- [INSTRUCTIONS FOR THE TASK]
Reproduce exactly the span of lines that opens with the line containing "Where should I click to: Click the full" and closes with the last line of the entries below.

Extracted records:
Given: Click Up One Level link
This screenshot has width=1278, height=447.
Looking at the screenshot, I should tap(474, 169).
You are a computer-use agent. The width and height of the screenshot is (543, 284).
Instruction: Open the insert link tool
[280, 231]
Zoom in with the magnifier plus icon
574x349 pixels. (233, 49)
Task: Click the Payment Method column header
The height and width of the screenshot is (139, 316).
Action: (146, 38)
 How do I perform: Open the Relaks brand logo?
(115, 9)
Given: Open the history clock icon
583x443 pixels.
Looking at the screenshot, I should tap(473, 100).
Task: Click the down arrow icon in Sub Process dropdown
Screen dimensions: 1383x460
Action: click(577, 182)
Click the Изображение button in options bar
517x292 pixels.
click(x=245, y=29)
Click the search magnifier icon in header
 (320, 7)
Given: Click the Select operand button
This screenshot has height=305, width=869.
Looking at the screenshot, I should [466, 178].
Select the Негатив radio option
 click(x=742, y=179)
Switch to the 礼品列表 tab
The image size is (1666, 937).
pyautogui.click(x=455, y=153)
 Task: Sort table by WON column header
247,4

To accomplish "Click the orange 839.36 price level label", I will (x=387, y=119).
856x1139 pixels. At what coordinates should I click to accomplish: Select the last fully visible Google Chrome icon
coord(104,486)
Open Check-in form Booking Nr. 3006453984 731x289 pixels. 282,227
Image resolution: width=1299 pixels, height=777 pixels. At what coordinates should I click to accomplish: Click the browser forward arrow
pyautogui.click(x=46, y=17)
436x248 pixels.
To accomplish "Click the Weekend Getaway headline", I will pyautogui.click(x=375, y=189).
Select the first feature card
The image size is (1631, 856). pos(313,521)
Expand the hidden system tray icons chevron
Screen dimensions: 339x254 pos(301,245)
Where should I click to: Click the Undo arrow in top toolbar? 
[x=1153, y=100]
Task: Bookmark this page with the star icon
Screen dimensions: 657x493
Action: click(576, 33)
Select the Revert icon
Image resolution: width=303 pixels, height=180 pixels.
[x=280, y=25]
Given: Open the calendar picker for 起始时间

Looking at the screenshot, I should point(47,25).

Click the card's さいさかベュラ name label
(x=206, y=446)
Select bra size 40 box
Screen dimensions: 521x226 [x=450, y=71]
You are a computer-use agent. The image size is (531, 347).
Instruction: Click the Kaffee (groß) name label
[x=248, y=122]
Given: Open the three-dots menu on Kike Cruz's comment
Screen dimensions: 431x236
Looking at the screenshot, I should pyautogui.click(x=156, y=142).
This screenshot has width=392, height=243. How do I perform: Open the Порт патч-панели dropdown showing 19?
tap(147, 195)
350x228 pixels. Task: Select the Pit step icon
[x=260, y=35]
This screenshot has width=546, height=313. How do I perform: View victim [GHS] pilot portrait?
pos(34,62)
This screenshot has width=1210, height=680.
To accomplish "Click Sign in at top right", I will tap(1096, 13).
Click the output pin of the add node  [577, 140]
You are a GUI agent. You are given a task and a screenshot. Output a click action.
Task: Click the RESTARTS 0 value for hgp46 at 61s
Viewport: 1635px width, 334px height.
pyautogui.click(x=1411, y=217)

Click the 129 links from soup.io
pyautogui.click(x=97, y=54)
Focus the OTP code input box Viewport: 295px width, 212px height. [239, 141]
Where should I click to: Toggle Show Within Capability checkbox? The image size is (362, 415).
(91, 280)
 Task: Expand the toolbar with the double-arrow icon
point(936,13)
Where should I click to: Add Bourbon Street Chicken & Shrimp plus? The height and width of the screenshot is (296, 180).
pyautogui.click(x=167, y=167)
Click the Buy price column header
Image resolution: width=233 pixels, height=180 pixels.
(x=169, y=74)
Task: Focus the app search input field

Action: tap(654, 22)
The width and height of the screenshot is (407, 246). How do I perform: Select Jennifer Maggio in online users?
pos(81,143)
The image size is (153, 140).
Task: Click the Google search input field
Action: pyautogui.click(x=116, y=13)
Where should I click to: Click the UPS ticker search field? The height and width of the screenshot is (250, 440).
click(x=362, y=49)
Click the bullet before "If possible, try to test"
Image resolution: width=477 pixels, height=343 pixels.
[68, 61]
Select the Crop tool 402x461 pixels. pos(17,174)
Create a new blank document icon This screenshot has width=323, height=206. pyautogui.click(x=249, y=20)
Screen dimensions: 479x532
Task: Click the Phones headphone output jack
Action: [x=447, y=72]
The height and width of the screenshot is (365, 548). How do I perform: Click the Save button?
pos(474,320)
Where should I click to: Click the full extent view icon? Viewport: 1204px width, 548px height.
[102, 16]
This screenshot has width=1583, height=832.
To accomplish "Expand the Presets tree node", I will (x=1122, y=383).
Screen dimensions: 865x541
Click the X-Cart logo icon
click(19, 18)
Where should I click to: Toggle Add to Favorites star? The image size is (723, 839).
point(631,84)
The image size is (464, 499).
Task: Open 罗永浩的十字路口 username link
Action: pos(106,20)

- [THE COMPLETED TASK]
Where should I click to: Click the full extent view icon? Viewport: 1204px width, 548px height.
[102, 16]
This screenshot has width=1583, height=832.
To accomplish "Expand the Presets tree node", I will (x=1122, y=383).
Screen dimensions: 865x541
Click the X-Cart logo icon
click(19, 18)
Where should I click to: Toggle Add to Favorites star? The image size is (723, 839).
point(631,84)
The image size is (464, 499).
Task: Open 罗永浩的十字路口 username link
Action: pos(106,20)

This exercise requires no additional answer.